Yahoo’s Atrocious Mobile Presence

This post is from September 17, 2013

After a summer in mobile gaming, I looked at Yahoo through the lens of the company’s mobile data:

Kleiner Perkin’s 117 slide ‘State of the Internet’ presentation should be reduced to one statement — mobile is taking over the world. With a limited screen size and a flat operating system (as opposed to a computer, which has a nested file structure), the smartphone also presents the ultimate challenge for companies and developers. To meet this challenge, Yahoo has followed Google and others, making mobile success the top priority.


Users (you and me) tend to discover mobile apps one of four ways. We:

  1. Look at the app store’s top apps
  2. Search for programs that we already use on our computers
  3. View advertisements (search, Facebook, embedded in our apps)
  4. Hear via word of mouth

The first method (the app store) is the holy grail, because it’s free, can provide incredible scale and brings new users into the developer’s user base. To get the most downloads in this manner (from people happening across the app in the store), companies can either cross their fingers and hope that Apple features their product, or work the remaining three channels to maximize app store rankings.

Developers then try to make money off of their users, this is called ‘monetization’. There are three ways that developers monetize their apps:

  1. Freemium — offering a free basic service and charging for a premium version of the app
  2. Advertising — both selling ads to 3rd parties and cross-promoting their own products (monetization through cross-promotion is more difficult to explain, but is there)
  3. In-app purchases — selling additional content inside the app. This can be new features, expansions, upgrades, or decreased waiting time


Big companies (Yahoo) play an interesting role in the mobile economy. They have incredible assets — user networks (advertising reach), existing utility features (email, search, etc.) and deep pockets, but suffer from poor innovation and responsiveness.

These big companies can easily surface apps with their cash and advertising networks. Yahoo in particular owns an advertising network that makes a couple hundred million ad impressions annually (every time an ad is displayed, that’s one impression). This reach is incredibly valuable because only opportunity cost limits the extent to which Yahoo can pump advertisements about its own apps to viewers — any company trying to execute on mobile would kill for this scale (except Google).

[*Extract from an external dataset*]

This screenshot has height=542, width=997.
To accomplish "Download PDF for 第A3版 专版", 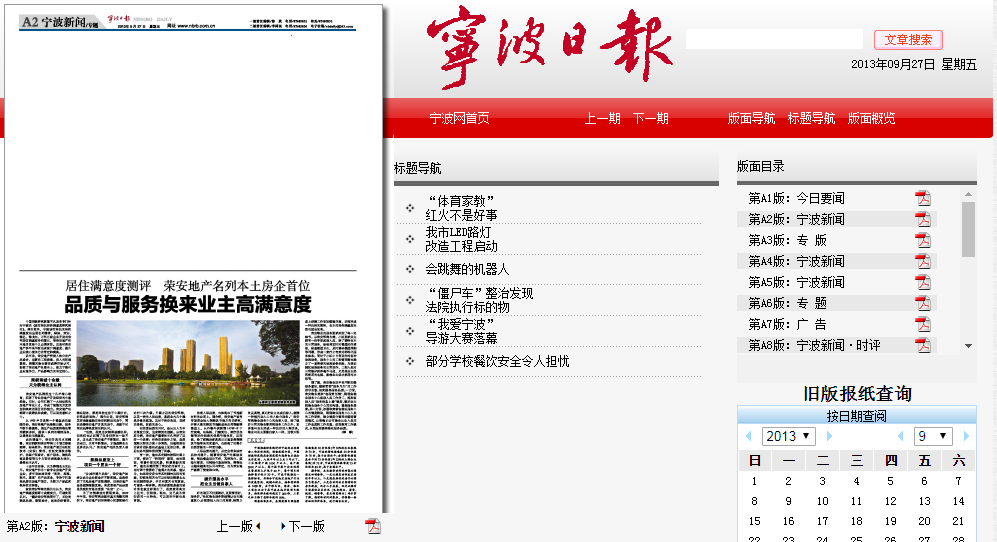I will (922, 240).
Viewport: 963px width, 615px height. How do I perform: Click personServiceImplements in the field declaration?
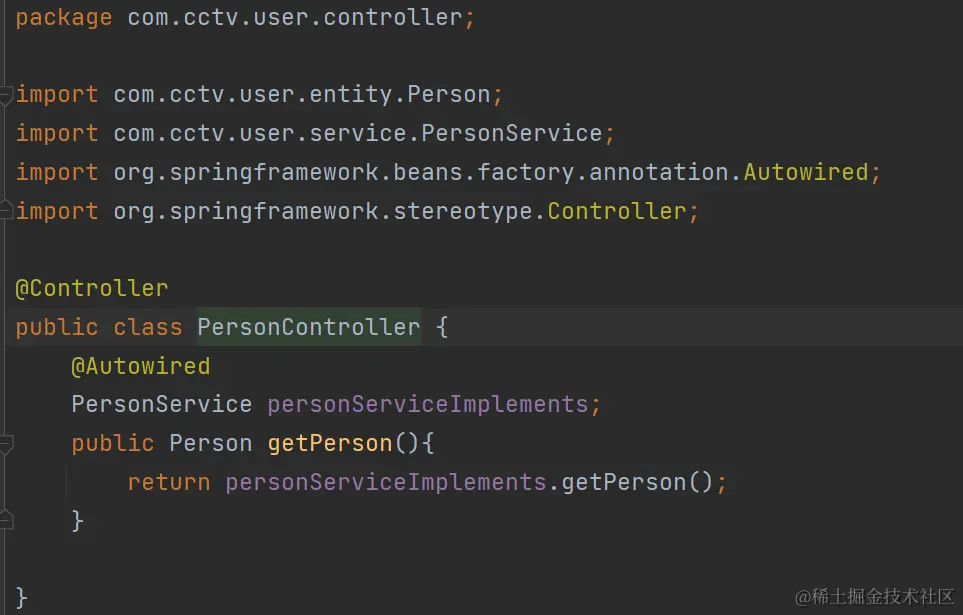(x=428, y=405)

Even with this reach, big companies have difficulty innovating at the rate of small companies, so tend to win in mobile by offering utility services (Gmail, Skype, YouTube, Maps). Yahoo’s problem is that its utilities are in decline, with less than favorable demographics.

So how is Yahoo doing with mobile?


Yahoo Fantasy Baseball — trend negative — the annual high water mark occurs each year on April 1st, and with each year, you can see that the download rank deteriorates faster and faster. Also downloads during the off-season (October through January) get markedly worse every year:

Yahoo Fantasy Baseball — download rank compared to all sports apps

Yahoo Fantasy Football — trend unclear — downloads look strong coming into this season, with July 2013 outperforming July 2012, though a conclusive win eludes this app, as off-season (January through May) downloads deteriorated significantly year over year. Another directional pointer is the app’s relative position. A look at the top download charts showed the NFL and ESPN Fantasy Football apps in the top5, and Yahoo Fantasy Football just outside the top20 (first week of September):

Yahoo Fantasy Football — download rank compared to all sports apps

Yahoo Mail — trend negative — The app cracked the top50 on only four days in 2013, all of which were in Q1. The app now hovers between the top100 and top150. To contrast, Gmail has ranked in the top50 consistently for the past four months:

Yahoo Mail — download rank compared to all apps

Yahoo app — trend negative — This app fell of the cliff in 2013. I almost want to start making excuses for performance, such as this app must no longer is a critical part of Yahoo’s designed user flow:

Yahoo — download rank compared to all apps

Flickr — trend unclear — Yahoo saved this property from years of slow death in 2013, but the results since have been mixed. The fact is that it’s really just too soon to judge the success of the May announcement on storage space (link here), but the app seems to fall unless Yahoo releases and promotes a new version. The version released at the end of August is already outside of the top250, so I’m skeptical.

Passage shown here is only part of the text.